_設問_
1. 炎上をめぐる対談にある「炎上したときの謝罪や取り下げの判断基準って、ありますか?」という一文を英語に訳してください。
2. 炎上をめぐる対談で、為末さんが「アスリートもまずその体に生まれるかどうかが99%」と投稿したのは何を言いたかったからか、1〜3文で説明してください。
3. 炎上をめぐる対談のうち、「炎上からのリカバリーはどうすればいいのか?」から「ものすごく怒られてしまって。」までの部分を、両端も含めて一字一句変えずに書き写してください。

炎上からのリカバリーはどうすればいいのか?

【山口】為末さんも結構、炎上されていますよね?

【為末】僕は7年くらいツイッターをやっていますが、以前「アスリートもまずその体に生まれるかどうかが99%」とツイッターに投稿して、勢いよく炎上しました(笑) 文脈としては、成功者が語る「やればできる」という話は、誰にでもあてはまるわけではない、ということが言いたかったのですが。炎上してしまった場合、当事者はどうしたらいいんですかね。

【山口】炎上したことによって、私の考えが直接のフォロワー以外にも知られたんだな、くらいに受け止めておけばいいんじゃないでしょうか。為末さんはご著書『逃げる自由』で、読者からの「攻撃的なお局様にはどう接したらいいか」という相談に対して、お局さまとの関係を変えようとするのではなく、距離を置いて観察するようなつもりでつきあえばいいと書いておられましたが、まさに炎上も同じです。「なんかまた攻撃的な人が出てきたな」くらいに思えばいいのではないかと。

【為末】そういえば僕が過去に最も攻撃されたのは、相手にまともに反応してしまったときですね。何度かツイッター上でやりとりのあった一般の方で、いつもは言葉遣いもちゃんとしているのにその時だけやけに攻撃的だったんですよ。で、思わず「日常で何かありましたか?」と返したんです。そうしたらものすごく怒られてしまって。

【山口】結果的に火に油を注いでしまったんですね(笑)

【為末】炎上したときの謝罪や取り下げの判断基準って、ありますか?

【山口】単純ですが、擁護コメントがどれだけ付いているかではないでしょうか。例えば為末さんのケースでは、おそらく賛同者が結構いたと思うんです。

【為末】そうですね。「言ってることは間違ってない」という意見もかなりありました。

_元データ_
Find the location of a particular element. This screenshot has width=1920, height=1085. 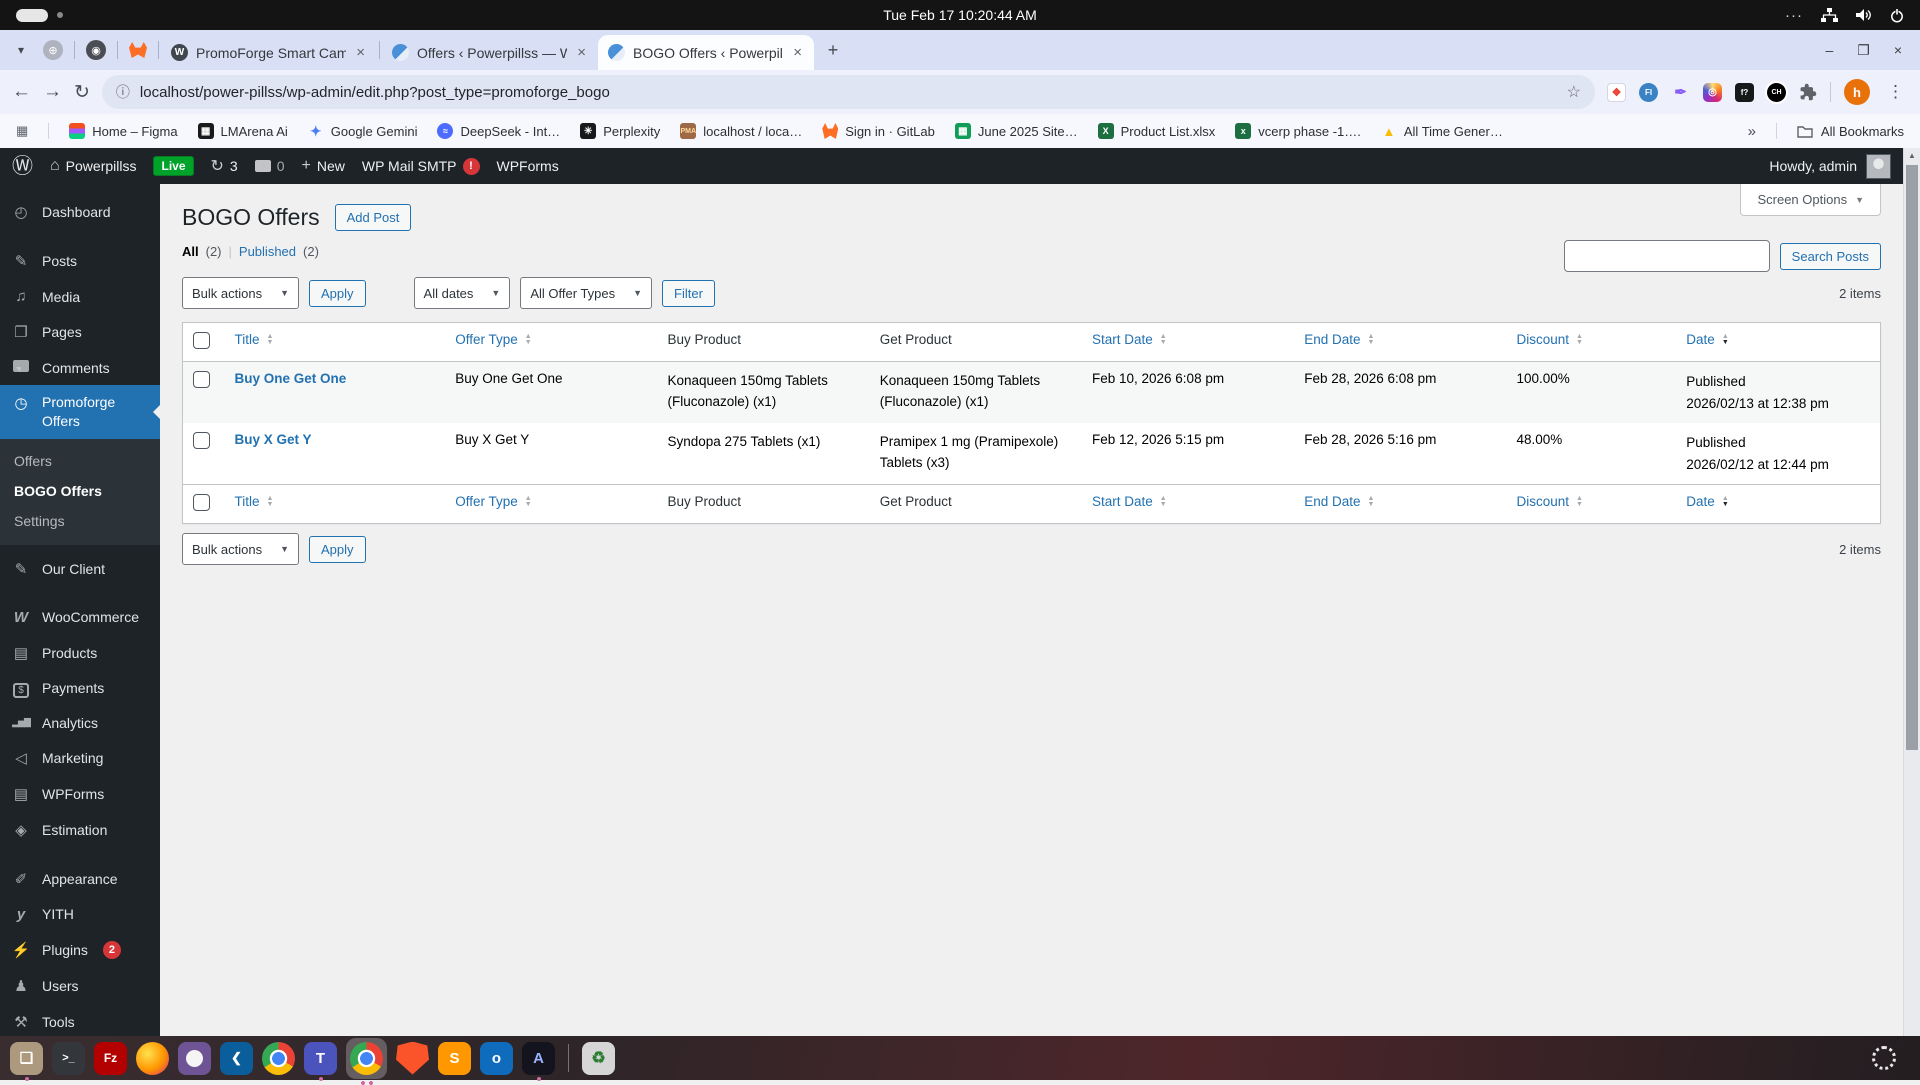

browser-tab: W PromoForge Smart Camp × is located at coordinates (269, 52).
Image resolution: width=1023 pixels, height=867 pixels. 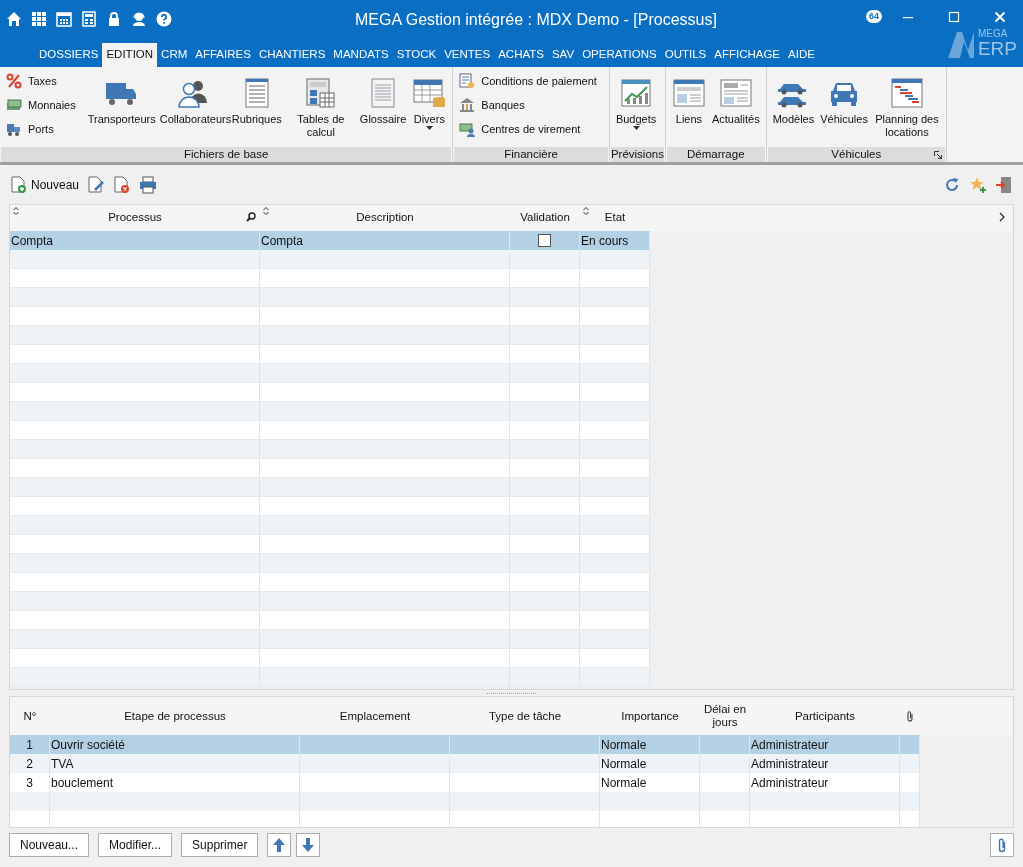 I want to click on menu-tab: AFFAIRES, so click(x=223, y=55).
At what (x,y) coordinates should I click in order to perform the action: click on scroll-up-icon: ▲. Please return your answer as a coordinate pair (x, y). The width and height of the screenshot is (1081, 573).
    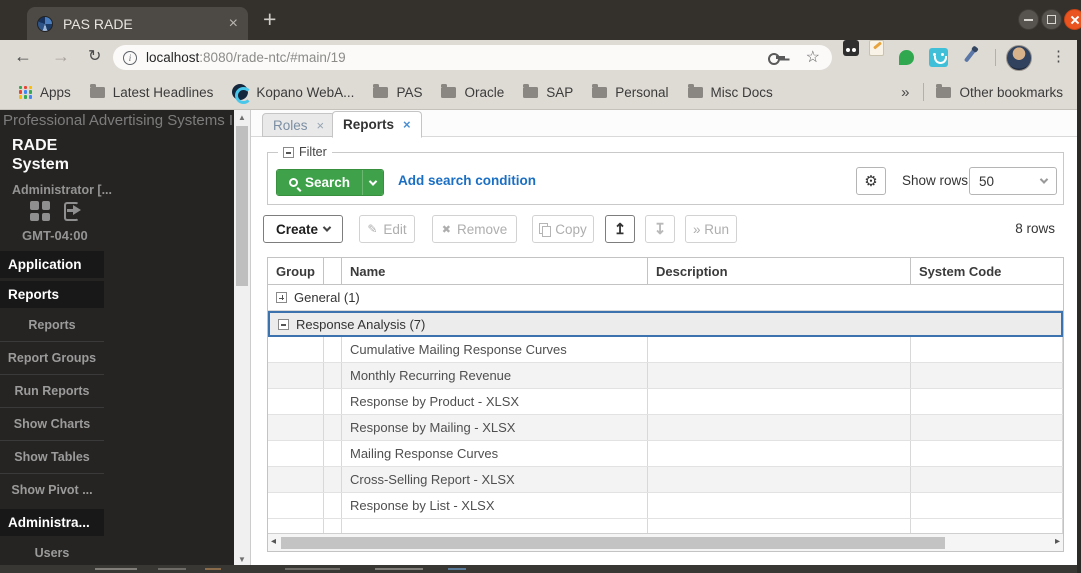
    Looking at the image, I should click on (242, 117).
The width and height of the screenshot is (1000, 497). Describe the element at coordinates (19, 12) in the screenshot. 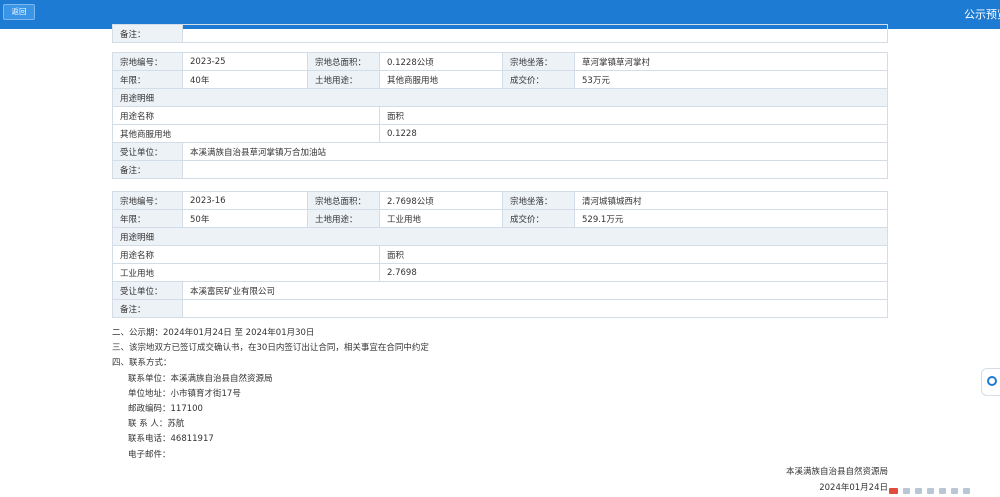

I see `back-button: 返回` at that location.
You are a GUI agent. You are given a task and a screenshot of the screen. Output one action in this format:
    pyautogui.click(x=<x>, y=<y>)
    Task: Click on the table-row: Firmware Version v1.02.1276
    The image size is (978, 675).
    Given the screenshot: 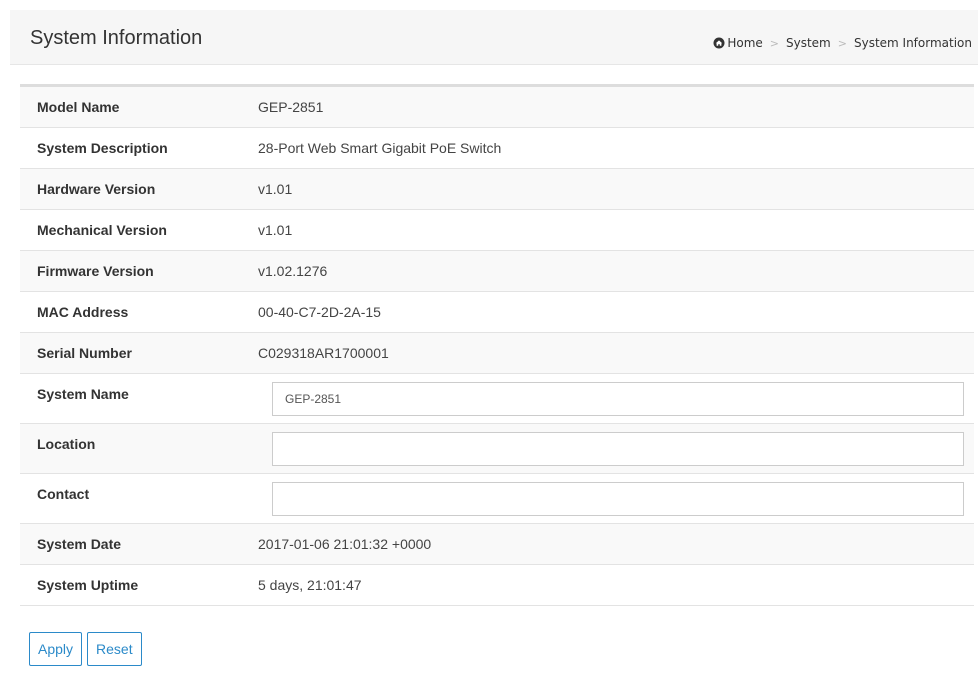 What is the action you would take?
    pyautogui.click(x=497, y=272)
    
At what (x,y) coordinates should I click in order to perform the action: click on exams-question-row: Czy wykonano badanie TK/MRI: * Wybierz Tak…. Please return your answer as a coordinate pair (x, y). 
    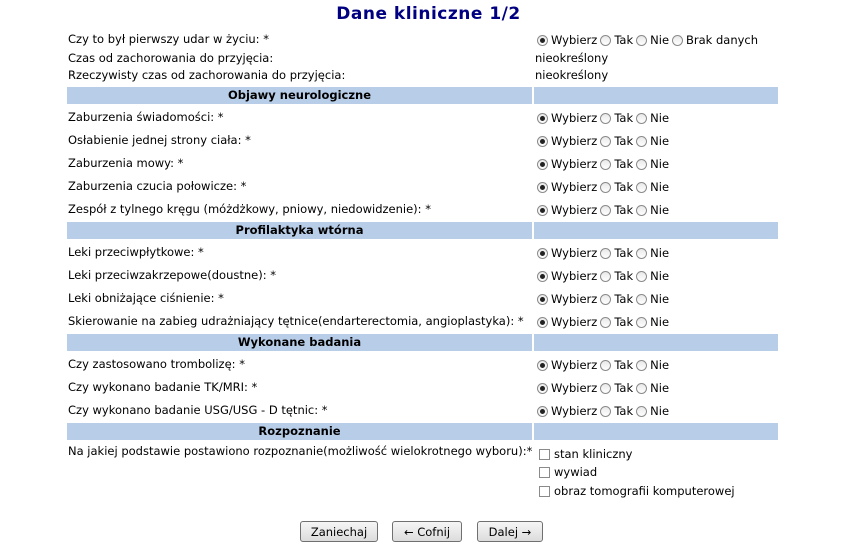
    Looking at the image, I should click on (422, 388).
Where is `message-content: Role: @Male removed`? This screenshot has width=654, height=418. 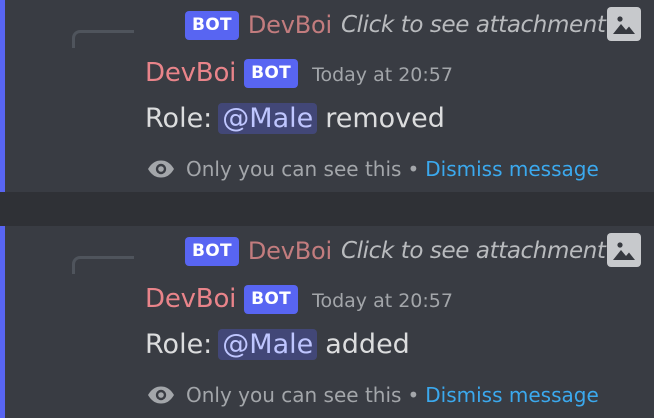 message-content: Role: @Male removed is located at coordinates (295, 118).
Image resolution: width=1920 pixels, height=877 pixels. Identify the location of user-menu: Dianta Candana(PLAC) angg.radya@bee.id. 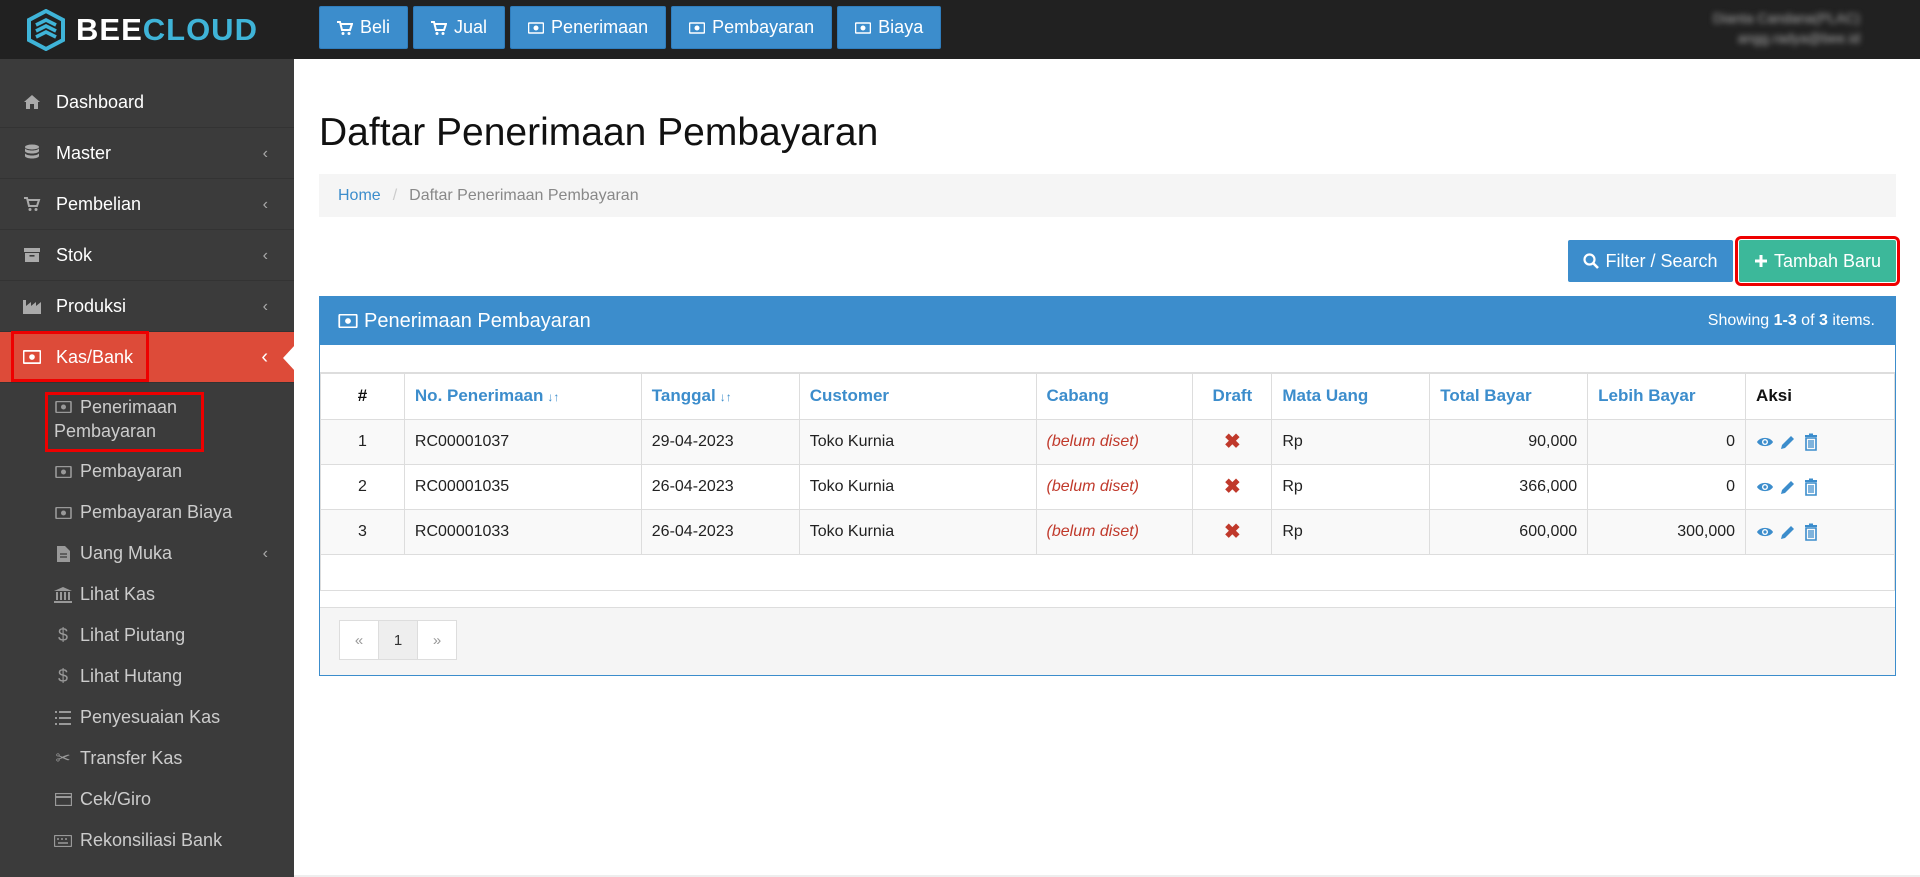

_解答_
1. Are there any criteria for deciding whether to apologize or retract a post when it gets flamed?

2. 成功者が語る「やればできる」という話は、誰にでもあてはまるわけではないということを言いたかったからです。

3.
炎上からのリカバリーはどうすればいいのか?

【山口】為末さんも結構、炎上されていますよね?

【為末】僕は7年くらいツイッターをやっていますが、以前「アスリートもまずその体に生まれるかどうかが99%」とツイッターに投稿して、勢いよく炎上しました(笑) 文脈としては、成功者が語る「やればできる」という話は、誰にでもあてはまるわけではない、ということが言いたかったのですが。炎上してしまった場合、当事者はどうしたらいいんですかね。

【山口】炎上したことによって、私の考えが直接のフォロワー以外にも知られたんだな、くらいに受け止めておけばいいんじゃないでしょうか。為末さんはご著書『逃げる自由』で、読者からの「攻撃的なお局様にはどう接したらいいか」という相談に対して、お局さまとの関係を変えようとするのではなく、距離を置いて観察するようなつもりでつきあえばいいと書いておられましたが、まさに炎上も同じです。「なんかまた攻撃的な人が出てきたな」くらいに思えばいいのではないかと。

【為末】そういえば僕が過去に最も攻撃されたのは、相手にまともに反応してしまったときですね。何度かツイッター上でやりとりのあった一般の方で、いつもは言葉遣いもちゃんとしているのにその時だけやけに攻撃的だったんですよ。で、思わず「日常で何かありましたか?」と返したんです。そうしたらものすごく怒られてしまって。